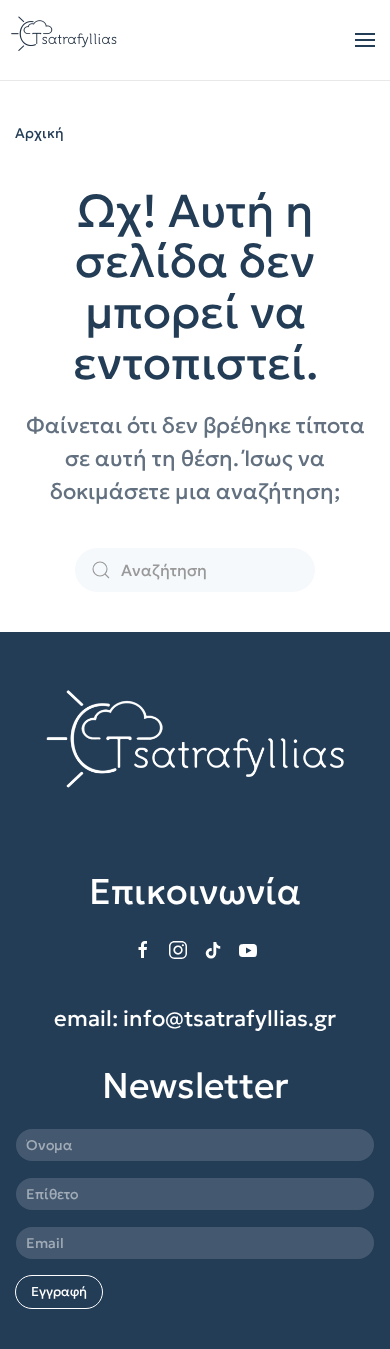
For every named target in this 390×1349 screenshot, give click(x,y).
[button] (365, 40)
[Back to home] (66, 40)
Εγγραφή (59, 1291)
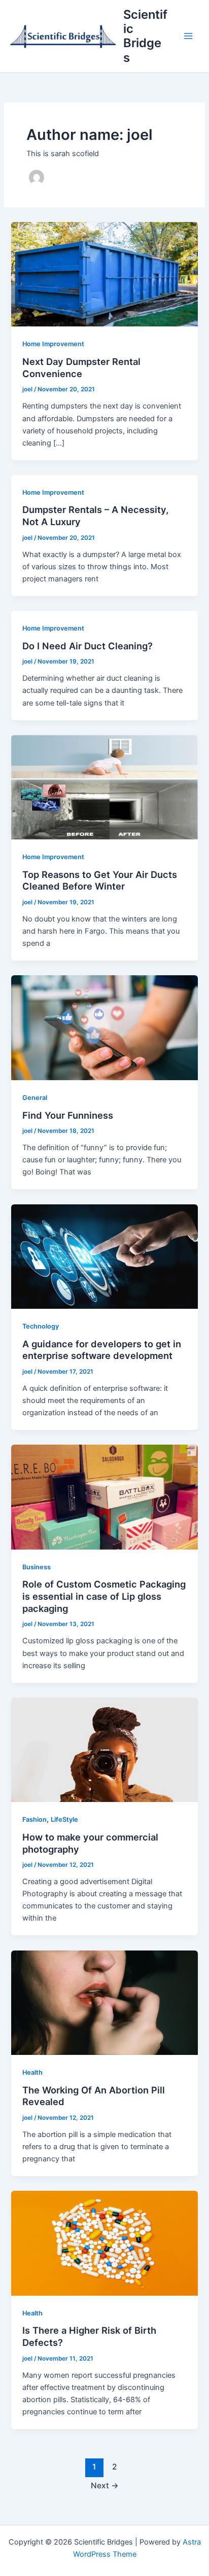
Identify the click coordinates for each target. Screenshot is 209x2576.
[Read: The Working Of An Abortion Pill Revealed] (104, 2002)
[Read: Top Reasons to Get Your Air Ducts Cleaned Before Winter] (104, 786)
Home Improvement (53, 344)
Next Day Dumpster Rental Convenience (81, 367)
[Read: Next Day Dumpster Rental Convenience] (104, 273)
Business (36, 1567)
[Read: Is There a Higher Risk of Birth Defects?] (104, 2243)
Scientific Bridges (145, 36)
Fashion (34, 1819)
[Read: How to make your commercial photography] (104, 1749)
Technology (40, 1326)
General (34, 1097)
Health (32, 2072)
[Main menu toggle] (188, 36)
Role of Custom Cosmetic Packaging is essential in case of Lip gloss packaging (104, 1595)
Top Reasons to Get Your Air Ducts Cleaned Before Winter (99, 880)
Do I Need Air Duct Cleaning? (87, 645)
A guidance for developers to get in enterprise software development (101, 1349)
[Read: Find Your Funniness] (104, 1027)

— Assignment —
All that is wanted is the lines above between the one containing "Εγγραφή (59, 1291)" and the one containing "[Read: Next Day", inclusive, restated word for word, with pictures omitted.

— Task answer —
Εγγραφή (59, 1291)
Identify the click coordinates for each target. Screenshot is 209x2576.
[Read: The Working Of An Abortion Pill Revealed] (104, 2002)
[Read: Top Reasons to Get Your Air Ducts Cleaned Before Winter] (104, 786)
Home Improvement (53, 344)
Next Day Dumpster Rental Convenience (81, 367)
[Read: Next Day Dumpster Rental Convenience] (104, 273)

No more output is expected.